• INPUT DATA:
================
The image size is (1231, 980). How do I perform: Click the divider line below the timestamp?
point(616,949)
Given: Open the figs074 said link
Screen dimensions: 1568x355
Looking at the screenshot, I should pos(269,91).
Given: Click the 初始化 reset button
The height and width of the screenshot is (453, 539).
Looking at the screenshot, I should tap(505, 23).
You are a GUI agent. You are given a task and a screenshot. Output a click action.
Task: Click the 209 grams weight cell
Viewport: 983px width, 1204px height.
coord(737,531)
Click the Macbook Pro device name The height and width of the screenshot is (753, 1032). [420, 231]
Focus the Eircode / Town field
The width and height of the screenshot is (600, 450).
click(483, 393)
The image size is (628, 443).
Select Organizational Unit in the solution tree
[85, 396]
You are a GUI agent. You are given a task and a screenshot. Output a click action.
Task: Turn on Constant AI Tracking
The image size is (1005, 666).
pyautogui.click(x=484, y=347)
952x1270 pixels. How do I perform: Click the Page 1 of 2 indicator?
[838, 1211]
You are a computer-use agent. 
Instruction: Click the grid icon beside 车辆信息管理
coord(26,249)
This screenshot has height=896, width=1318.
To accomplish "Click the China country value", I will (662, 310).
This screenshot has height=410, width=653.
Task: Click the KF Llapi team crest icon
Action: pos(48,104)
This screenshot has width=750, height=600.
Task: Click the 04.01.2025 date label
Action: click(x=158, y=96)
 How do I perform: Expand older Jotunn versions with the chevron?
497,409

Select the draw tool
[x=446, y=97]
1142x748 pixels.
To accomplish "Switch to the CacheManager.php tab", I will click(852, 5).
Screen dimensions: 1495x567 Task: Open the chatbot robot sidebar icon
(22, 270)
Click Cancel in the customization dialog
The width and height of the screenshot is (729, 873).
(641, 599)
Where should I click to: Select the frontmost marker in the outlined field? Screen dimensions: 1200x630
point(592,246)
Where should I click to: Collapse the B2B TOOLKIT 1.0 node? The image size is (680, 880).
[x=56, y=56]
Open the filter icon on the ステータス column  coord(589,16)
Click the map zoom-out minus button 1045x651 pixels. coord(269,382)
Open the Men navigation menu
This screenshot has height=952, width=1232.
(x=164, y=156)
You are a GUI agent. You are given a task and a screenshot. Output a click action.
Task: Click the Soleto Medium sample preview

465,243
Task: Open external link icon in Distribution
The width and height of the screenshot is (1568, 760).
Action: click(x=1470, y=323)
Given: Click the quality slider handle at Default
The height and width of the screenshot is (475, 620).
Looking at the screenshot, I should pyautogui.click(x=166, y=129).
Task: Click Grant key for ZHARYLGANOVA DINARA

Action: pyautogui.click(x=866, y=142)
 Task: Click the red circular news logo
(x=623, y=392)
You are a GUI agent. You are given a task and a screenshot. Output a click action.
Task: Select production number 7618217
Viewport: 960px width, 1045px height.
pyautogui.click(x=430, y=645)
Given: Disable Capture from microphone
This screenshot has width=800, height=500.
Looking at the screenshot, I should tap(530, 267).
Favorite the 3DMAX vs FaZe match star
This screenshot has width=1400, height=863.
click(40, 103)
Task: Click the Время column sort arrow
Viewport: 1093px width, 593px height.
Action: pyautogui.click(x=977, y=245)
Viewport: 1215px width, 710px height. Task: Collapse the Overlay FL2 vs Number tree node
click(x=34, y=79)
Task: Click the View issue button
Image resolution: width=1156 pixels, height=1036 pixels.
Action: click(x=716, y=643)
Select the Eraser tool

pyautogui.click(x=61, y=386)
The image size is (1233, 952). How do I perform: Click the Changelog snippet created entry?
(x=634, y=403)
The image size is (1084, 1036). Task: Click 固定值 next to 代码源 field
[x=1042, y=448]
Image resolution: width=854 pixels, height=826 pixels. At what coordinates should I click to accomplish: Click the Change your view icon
================
• WHAT IS REQUIRED:
Please copy, exactly as written, every line in the listing above from the line with "You are a computer-use agent." up to and including the line with "This screenshot has height=896, width=1318.".

• YOUR RESPONSE:
You are a computer-use agent. 
Instruction: Click the grid icon beside 车辆信息管理
coord(26,249)
This screenshot has height=896, width=1318.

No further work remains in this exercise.